One review I saw referenced the so-called postmodern trickery of Pynchon, Barthelme, and Barth, but I really wouldn’t put this book in that group. This isn’t so much metafictional as metacinematic fiction. The comparison also doesn’t quite work because the language straightforwardly serves the story and its characters, plus there’s a commitment to dramatization not so often found in the postmodern stuff of the ‘60s and ‘70s. Wurlitzer at one point even has the director’s son point out that there’s been too much exposition in his screenplay, which is sort of a shame for the novel itself since Slow Fade excelled when it seemed more like a novel than a screenplay (ie, more exposition than dramatization) and most dragged when it followed the drift of its spiritually uprooted characters, particularly the italicized screenplay scenes in India. After the absolutely engaging, unpredictable opening, the rest seemed like a bit of a letdown, the consistent movement never again as crisp and amusing as the change of scenery and readerly expectation from page one to page ten. But thanks to clear attentive prose, consistent dramatization, engaging characters that really seem to breath the air of a wholly existing fictional world as they get drunk and suffer hangovers, I was absolutely willing throughout to find out what happens next, to see if another surprising turn would come, if there’d be something more than a slow fade at the end, something that affirmed the existence of the characters I followed for two or three days, so that in the end the means to the novel’s end felt justified, and I felt satisfied as a reader. 

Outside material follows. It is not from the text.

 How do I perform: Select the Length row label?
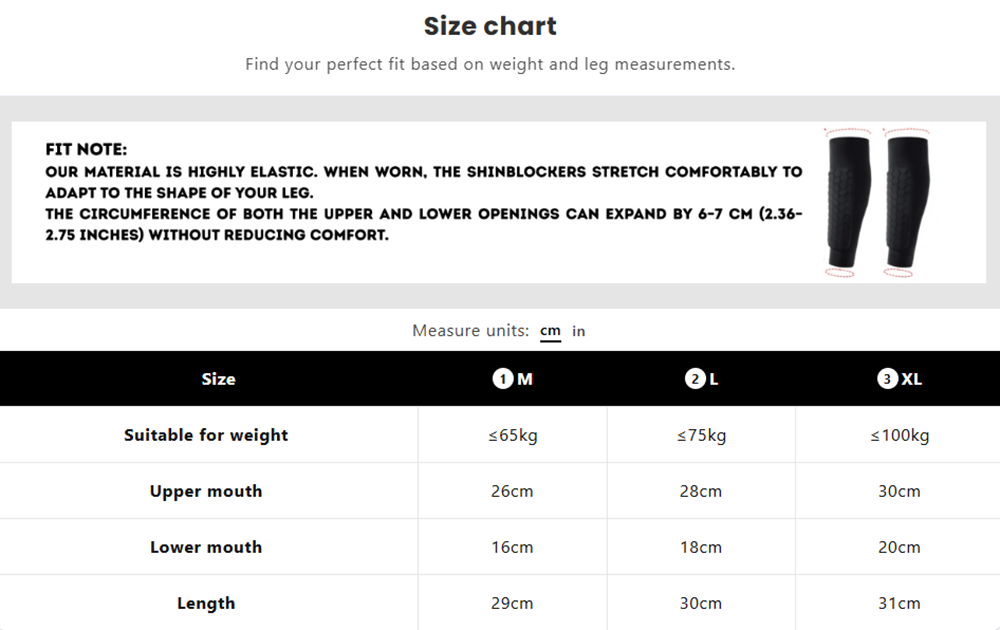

I didn’t feel totally satisfied, however, and thinking back on the book, I think it may have intended to underscore the difficulty of achieving contentment when lives are haphazardly, circumstantially, temporarily united, lives already fundamentally freaked by unpredictable weirdnesses encountered thus far. The best one can really hope for, therefore, is to dissolve like the director does, alone in front of a fire when it’s cold outside and you know it’ll get colder. 
The righteous path might be straight as an arrow, but this novel is more about the swerving path to dissolution for those who try and fail to achieve a stable righteous self. Righteous readers are more lucky, however, since it seems like Slow Fade might open up previously unknown territories for the willing: “Pat Garrett & Billy the Kid” and the other films of Sam Peckinpah, Rudolph Wurlitzer’s screenplays and novels (particularly Nog), and, of course, the audio version of Slow Fade read in part by Will Oldham.